Jim Piatt, former council member, called him a “good cop.”
“[Flanagan] doesn’t harass anybody,” he said.
Another former council member, Bob Koteles, said Flanagan “is operating his men the right way and everything like that.” Asked whether he approved of the recent hires, Koteles said he didn’t have an opinion, but added: “That would be up to him, anyway, being the chief.”
Flanagan cited his belief in “second chances” as the reason he offered Tamir Rice’s killer, Timothy Loehmann, and the suspended Bethesda chief, Eric Smith, positions protecting his 4,000-person town near the West Virginia border.
Rice was playing with an airgun in a Cleveland park when Loehmann, responding to a 911 call, fired two bullets into the child’s torso, killing him.
A Cuyahoga County grand jury decided not to bring criminal charges against Loehmann but Cleveland police eventually fired him for lying on his job application.

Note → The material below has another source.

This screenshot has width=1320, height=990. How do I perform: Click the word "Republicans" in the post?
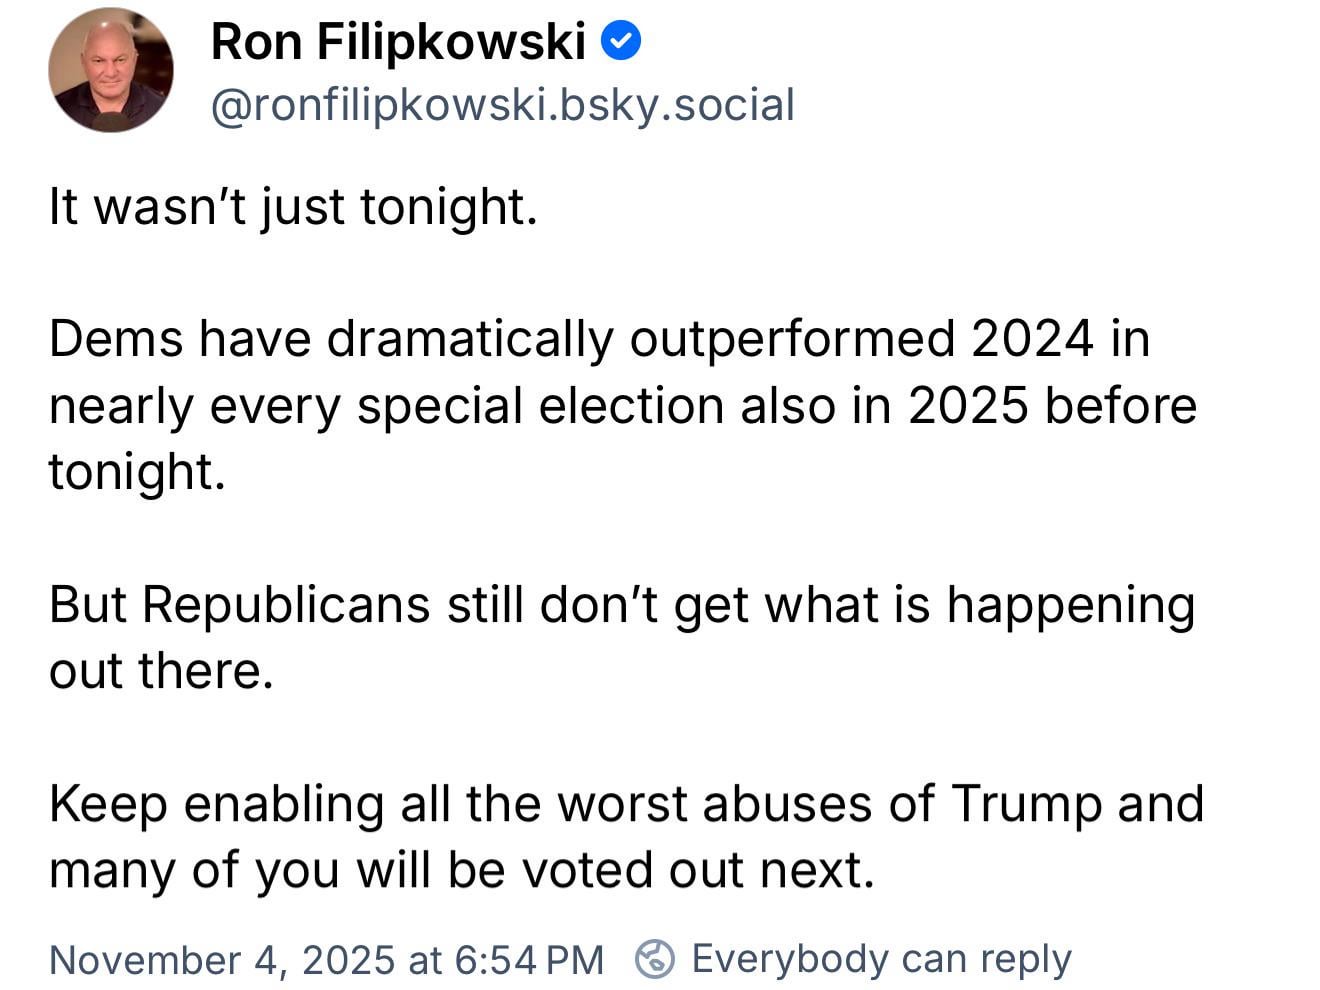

According to authorities, he failed to disclose that his former employer, Independence Police Department, had criticized his “dismal” handgun skills and found him “distracted” and “weepy” during firearms qualification training.
“He could not follow simple directions, could not communicate clear thoughts nor recollections, and his handgun performance was dismal,” the 2014 letter written by Independence, Ohio, Police Deputy Chief Jim Polak said. “I do not believe time, nor training, will be able to change or correct the deficiencies.”
Despite the scathing performance reviews–which included allegations of insubordination and lying–Flanagan hired Loehmann because he thought he deserved a chance to start over.
“He was cleared of any and all wrongdoing,” Flanagan told The Intelligencer on Friday. “He was never charged. It’s over and done with.”
Flanagan told the newspaper he had more “reservations” about hiring Smith, adding he has banned the new police officer from using the computers. “Everyone has got to prove themselves,” he said.
The Intelligencer, which broke the news of Loehmann’s hiring, called it a mistake.
“People who have made mistakes in their lives often earn second chances. Tim Loehmann should not be getting his in Bellaire,” the newspaper said in an editorial.
But Piatt, the ex-council member, said he would not second-guess the chief.
“I leave it up to Dick—Dick knows what he’s doing,” he said.